А затем наступила пауза. Революция, гонения на церковь на четверть века прервали издание богослужебных книг. При этом новые тексты продолжали создаваться, но распространялись они в рукописных и машинописных копиях. Легализация этого богослужебного самиздата и включение его в богослужебные книги сделались возможными лишь с конца 1970-х годов прошлого века. Среди этих текстов была и известная стихира "Русь Святая, храни веру православную, в ней же тебе спасение". Сегодня эти слова можно прочитать на сумках, автомобильных тентах и плакатах, поэтому трудно себе представить, как они воспринимались в 1960-1980?е годы, когда положение церкви в СССР было совсем иным.

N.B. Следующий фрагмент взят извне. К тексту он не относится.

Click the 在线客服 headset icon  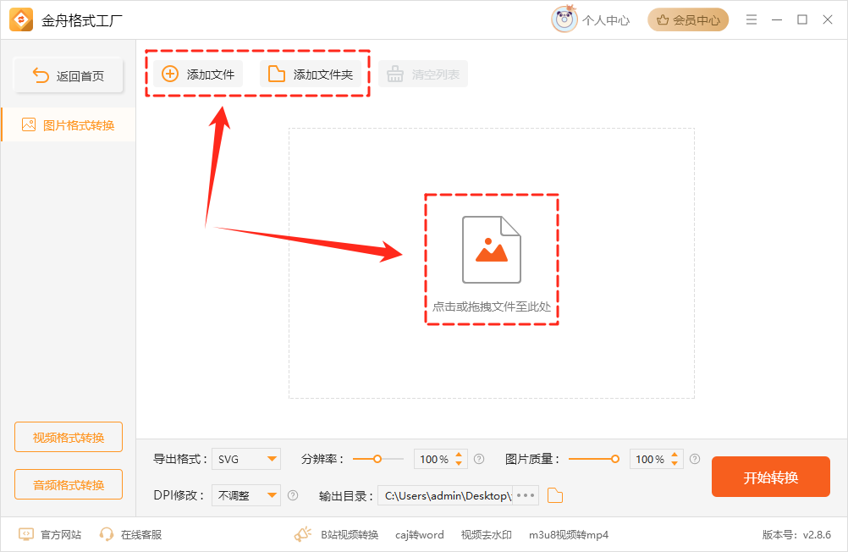(106, 534)
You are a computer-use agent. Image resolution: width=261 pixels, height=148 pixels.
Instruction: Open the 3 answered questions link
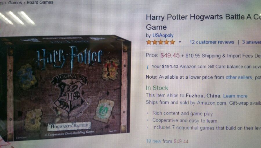(251, 42)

Этот текст оказался прецедентом, на который ориентировались последующие авторы богослужебных текстов. Выражения Русь Святая и Русь начинают использоваться все чаще и чаще. Расширению сферы использования слова Русь вместо Россия способствовало не только то значение, которое в культуре приобрел концепт Святая Русь, но и изменение официального названия церковной организации. Если до революции она называлась "Православная российская церковь", то с середины 1920-х годов она приобретает название "Русская православная церковь". Если раньше слова Россия/российский почти вытеснили слова Русь/русский, то теперь побежденные начали постепенно отвоевывать пространство. В том комплекте книг, которые используются в современном богослужении (это порядка 30 объемных томов), имеется 1248 вхождений слов с корнем росс- и 176 с корнем рус-, причем большая часть примеров с рус- встречается в текстах, появившихся совсем недавно. И этот процесс не только продолжается, но и активизируется. Весной 2013 года Синод утвердил решение о последовательной замене в ряде текстов слова российский на русский. Стихийный процесс стал вполне целенаправленным.
Таким образом, современность входит в церковную словесность и под влиянием литературы нового времени язык и поэтика богослужебных текстов постоянно изменяются. Это относится и к другим областям церковного искусства. После канонизации новомучеников на иконах появились красноармейские пилотки, четырехгранные штыки и даже очки.